WORKING DATA –
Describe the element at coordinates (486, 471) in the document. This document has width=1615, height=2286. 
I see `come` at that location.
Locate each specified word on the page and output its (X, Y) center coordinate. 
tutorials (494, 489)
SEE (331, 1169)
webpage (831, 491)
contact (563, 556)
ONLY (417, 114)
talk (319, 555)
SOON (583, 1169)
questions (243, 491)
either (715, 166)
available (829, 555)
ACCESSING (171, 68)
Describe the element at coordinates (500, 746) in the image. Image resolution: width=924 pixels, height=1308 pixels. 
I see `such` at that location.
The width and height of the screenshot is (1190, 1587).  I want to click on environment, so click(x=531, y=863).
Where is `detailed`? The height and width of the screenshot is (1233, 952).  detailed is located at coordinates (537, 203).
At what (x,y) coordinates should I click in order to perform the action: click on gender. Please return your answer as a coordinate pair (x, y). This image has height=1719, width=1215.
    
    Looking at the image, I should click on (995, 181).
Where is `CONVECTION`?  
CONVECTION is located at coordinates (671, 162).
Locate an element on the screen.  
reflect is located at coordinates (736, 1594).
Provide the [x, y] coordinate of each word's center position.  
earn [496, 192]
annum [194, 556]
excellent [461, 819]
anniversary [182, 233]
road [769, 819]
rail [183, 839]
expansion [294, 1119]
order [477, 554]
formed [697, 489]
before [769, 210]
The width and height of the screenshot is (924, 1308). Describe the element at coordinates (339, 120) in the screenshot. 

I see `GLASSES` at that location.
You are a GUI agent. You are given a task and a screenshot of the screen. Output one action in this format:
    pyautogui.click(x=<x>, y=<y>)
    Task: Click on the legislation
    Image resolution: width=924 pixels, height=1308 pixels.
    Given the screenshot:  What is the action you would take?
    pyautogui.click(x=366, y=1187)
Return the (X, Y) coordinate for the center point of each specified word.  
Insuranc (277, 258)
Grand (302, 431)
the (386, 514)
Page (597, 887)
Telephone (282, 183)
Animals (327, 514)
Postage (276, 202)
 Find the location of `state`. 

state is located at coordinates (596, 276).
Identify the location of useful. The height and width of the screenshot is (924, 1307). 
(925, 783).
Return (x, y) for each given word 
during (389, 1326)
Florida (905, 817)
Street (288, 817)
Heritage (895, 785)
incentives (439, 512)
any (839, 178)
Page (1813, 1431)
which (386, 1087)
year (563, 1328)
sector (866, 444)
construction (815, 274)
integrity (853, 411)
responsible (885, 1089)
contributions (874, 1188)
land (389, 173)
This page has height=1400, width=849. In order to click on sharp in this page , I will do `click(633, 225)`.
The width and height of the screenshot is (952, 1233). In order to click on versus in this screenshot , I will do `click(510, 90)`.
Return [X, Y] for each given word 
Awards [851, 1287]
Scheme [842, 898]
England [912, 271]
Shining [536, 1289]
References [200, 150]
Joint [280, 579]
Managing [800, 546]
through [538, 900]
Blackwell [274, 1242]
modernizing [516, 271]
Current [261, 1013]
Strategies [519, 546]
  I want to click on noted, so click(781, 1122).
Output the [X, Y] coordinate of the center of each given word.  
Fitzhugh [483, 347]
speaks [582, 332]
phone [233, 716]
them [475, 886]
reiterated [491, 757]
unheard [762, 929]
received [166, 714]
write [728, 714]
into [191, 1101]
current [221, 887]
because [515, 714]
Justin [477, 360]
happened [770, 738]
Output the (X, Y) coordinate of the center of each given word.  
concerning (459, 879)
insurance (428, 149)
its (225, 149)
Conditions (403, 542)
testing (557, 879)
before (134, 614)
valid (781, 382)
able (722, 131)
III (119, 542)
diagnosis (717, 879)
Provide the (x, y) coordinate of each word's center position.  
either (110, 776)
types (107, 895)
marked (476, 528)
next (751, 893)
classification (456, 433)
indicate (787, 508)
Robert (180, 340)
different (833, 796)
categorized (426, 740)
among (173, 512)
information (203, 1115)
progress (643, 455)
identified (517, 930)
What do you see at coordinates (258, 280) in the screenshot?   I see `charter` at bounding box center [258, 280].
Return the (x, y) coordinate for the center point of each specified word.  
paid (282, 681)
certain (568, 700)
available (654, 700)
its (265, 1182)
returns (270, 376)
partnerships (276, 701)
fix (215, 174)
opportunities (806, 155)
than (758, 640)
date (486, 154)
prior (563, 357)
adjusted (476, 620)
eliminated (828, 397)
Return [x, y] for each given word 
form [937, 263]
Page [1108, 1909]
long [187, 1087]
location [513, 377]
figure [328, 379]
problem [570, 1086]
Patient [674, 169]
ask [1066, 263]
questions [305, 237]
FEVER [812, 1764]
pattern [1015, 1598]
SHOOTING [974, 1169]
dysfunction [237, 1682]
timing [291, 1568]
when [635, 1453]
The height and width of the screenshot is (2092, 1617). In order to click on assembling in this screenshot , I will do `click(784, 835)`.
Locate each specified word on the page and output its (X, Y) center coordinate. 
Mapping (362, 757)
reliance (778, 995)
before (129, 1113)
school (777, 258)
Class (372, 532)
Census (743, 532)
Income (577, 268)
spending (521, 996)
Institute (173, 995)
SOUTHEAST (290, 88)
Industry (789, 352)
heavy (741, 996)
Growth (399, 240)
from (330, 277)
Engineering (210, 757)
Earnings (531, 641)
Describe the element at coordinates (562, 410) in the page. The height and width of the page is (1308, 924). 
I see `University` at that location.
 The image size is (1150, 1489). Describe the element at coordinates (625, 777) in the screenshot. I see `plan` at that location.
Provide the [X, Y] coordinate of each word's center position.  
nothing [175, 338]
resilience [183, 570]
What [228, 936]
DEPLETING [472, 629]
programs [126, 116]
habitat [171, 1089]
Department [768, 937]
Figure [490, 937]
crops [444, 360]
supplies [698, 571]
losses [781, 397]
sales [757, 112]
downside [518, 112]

REQUIRED WORK – Rewrite the material above as a numbered list. Begin at the line that contains "contributions (874, 1188)", stop after the line that contains "The width and height of the screenshot is (952, 1233).", and leave out any blank lines.

EXPECTED OUTPUT –
1. contributions (874, 1188)
2. land (389, 173)
3. This page has height=1400, width=849. In order to click on sharp in this page , I will do `click(633, 225)`.
4. The width and height of the screenshot is (952, 1233). In order to click on versus in this screenshot , I will do `click(510, 90)`.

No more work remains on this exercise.